Copy every line from the one containing "JURNALLAR (502, 2402)" down to the final line of the entries, including lines that carry no coordinates, and add 124 to each number in every coordinate pair.

Extracted data entries:
========================================

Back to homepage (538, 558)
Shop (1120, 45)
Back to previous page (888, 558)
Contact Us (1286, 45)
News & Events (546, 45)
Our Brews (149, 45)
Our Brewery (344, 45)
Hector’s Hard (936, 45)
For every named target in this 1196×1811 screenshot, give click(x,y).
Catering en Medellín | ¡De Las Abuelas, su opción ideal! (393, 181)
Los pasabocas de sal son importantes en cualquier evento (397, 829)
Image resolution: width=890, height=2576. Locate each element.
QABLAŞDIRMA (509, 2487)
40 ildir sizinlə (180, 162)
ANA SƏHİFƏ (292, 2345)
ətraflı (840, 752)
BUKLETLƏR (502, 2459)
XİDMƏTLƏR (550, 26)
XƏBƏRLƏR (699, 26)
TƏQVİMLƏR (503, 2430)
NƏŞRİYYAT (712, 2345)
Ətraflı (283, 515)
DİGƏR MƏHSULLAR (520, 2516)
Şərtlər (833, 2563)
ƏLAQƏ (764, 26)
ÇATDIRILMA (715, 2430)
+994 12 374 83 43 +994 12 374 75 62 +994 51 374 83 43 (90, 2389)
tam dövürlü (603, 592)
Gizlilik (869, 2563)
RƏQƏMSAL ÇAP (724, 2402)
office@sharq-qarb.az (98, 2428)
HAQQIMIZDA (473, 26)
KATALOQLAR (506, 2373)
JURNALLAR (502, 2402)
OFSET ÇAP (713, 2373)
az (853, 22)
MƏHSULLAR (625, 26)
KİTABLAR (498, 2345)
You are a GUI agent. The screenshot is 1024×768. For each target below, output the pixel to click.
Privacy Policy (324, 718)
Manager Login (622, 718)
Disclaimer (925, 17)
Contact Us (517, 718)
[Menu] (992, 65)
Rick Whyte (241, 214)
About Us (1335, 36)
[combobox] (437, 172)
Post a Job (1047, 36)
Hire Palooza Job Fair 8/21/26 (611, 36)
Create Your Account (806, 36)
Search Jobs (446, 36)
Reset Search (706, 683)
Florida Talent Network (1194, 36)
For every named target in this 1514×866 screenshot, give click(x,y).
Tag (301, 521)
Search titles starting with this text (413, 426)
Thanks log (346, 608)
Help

========================================

▸ Result for this exercise
JURNALLAR (626, 2526)
OFSET ÇAP (837, 2497)
az (977, 146)
MƏHSULLAR (749, 150)
KİTABLAR (622, 2469)
You are a GUI agent. The screenshot is 1024×768. For each target below, output the pixel to click.
Privacy Policy (448, 842)
Manager Login (746, 842)
Disclaimer (1049, 141)
Contact Us (641, 842)
[Menu] (1116, 189)
Rick Whyte (365, 338)
About Us (1459, 160)
[combobox] (561, 296)
Post a Job (1171, 160)
Hire Palooza Job Fair 8/21/26 (735, 160)
Create Your Account (930, 160)
Search Jobs (570, 160)
Reset Search (830, 807)
Florida Talent Network (1318, 160)
For every named target in this 1514×866 screenshot, give click(x,y).
Tag (425, 645)
Search titles starting with this text (537, 550)
Thanks log (470, 732)
Help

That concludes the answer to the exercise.